The project includes the Belletti Soccer Academy, with categories ranging from Under-5 to Under-17, and then an 'evolution' section for adults.
I designed the training programme for the children. We want the teachers to understand that the application of skills is more important than the drills they do with the kids.
At the football academy for the adults, the training sessions are basically identical to those I experienced at Barcelona and Chelsea.
Recently, I had the pleasure of returning to the club where I made my professional debut as a player.
At first, Cruzeiro invited me to be the director of international business. Then they proposed a change of role. I would become one of the club's assistant coaches.
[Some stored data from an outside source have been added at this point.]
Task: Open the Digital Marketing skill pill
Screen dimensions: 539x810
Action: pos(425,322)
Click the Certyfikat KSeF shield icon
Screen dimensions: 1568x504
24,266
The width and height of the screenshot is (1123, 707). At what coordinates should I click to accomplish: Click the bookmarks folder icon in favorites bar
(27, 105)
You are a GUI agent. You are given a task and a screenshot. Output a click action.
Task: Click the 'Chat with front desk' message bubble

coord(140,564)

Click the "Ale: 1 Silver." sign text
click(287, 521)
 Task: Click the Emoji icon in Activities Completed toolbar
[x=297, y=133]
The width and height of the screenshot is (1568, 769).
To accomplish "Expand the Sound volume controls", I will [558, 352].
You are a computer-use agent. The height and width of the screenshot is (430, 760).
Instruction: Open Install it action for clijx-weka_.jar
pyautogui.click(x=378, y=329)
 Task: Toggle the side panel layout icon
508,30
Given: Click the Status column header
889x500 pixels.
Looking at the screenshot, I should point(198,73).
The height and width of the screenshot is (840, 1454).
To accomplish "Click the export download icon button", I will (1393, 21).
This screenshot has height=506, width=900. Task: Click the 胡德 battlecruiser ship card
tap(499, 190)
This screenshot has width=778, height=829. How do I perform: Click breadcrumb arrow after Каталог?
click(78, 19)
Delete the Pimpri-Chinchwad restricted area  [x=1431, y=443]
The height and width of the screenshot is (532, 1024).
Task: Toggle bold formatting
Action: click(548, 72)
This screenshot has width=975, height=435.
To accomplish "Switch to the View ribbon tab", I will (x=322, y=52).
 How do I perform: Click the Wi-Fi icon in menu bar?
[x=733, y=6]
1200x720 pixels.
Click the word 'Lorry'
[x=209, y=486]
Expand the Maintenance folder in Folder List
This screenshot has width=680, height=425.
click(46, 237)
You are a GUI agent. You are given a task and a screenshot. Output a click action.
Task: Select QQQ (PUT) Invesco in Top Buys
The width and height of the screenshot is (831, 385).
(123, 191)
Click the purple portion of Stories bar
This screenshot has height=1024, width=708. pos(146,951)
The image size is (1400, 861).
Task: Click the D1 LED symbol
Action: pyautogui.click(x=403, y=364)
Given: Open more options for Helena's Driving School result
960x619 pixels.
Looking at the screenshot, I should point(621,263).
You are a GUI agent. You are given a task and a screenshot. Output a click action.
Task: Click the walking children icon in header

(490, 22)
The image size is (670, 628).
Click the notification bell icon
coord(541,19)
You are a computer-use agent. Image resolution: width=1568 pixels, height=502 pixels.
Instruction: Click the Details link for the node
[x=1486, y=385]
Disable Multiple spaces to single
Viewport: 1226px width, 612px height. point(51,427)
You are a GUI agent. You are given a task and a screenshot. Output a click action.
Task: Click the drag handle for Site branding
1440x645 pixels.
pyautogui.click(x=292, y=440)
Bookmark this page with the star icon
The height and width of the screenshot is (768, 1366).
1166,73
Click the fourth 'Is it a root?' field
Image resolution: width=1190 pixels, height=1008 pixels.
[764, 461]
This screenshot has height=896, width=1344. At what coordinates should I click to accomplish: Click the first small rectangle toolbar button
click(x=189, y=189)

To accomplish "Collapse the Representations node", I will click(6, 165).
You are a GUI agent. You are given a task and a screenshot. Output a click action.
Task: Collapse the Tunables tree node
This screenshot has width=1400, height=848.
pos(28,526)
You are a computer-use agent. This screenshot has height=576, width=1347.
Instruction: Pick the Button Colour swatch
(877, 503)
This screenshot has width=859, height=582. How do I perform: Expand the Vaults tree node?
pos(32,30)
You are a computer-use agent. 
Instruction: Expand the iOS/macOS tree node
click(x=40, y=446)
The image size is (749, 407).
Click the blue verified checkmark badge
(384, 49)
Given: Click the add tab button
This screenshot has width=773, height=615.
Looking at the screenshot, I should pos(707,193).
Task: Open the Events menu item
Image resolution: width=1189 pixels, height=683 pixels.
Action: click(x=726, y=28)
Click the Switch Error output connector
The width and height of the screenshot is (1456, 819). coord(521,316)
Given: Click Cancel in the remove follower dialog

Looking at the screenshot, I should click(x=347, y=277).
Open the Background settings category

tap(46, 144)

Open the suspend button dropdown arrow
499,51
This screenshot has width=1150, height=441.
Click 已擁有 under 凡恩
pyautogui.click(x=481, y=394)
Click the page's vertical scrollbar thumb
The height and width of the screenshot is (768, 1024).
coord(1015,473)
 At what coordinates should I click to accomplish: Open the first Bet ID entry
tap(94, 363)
I accepted it immediately.
"Today, as a coach, I don't dream of recreating those emotions. What I do is work hard to lead great clubs and players"
After all, I was looking to get out on the grass again. It was a great learning experience working with professionals like Felipe Conceição, Mozart and Vanderlei Luxemburgo.
Under Luxemburgo, something unusual happened. There was a match in which he and his first assistant, Maurício Copertino, were both sent off. I was next in line, so I had the chance to lead the team in the next match, against Vasco da Gama.
All the planning, strategy, system – everything – was of course decided by Vanderlei. But the feeling of being on the bench was enough to tell me what I wanted. I felt comfortable. I was convinced that my future was leading in the dugout.
Up to this point, I have taken a slow and steady approach. I've studied. I've spoken to many coaches, and I've been an assistant. Now I'm ready for the next step: to become the head coach of a club. I don't know if it will be in Brazil or abroad, but it's the correct next step in my journey.
A manager should adapt his ideas to the squad he has on his hands. I don't believe that the exact same methods would work in two different teams.
Adapting to the context is as important as having conviction. A good coach creates tools and strategies to take advantage of what he has at his disposal. A good coach is always looking for a way to win.
I had never even dreamed of having a night like that in Paris. My dreams were only to play for great clubs alongside great players. Only then could a night like that happen.
Today, as a coach, I don't dream of recreating those emotions. What I do, though, is work hard to have the opportunity to lead great clubs and great players.
So, who knows? Maybe one day I will be able to relive another special moment that will last forever.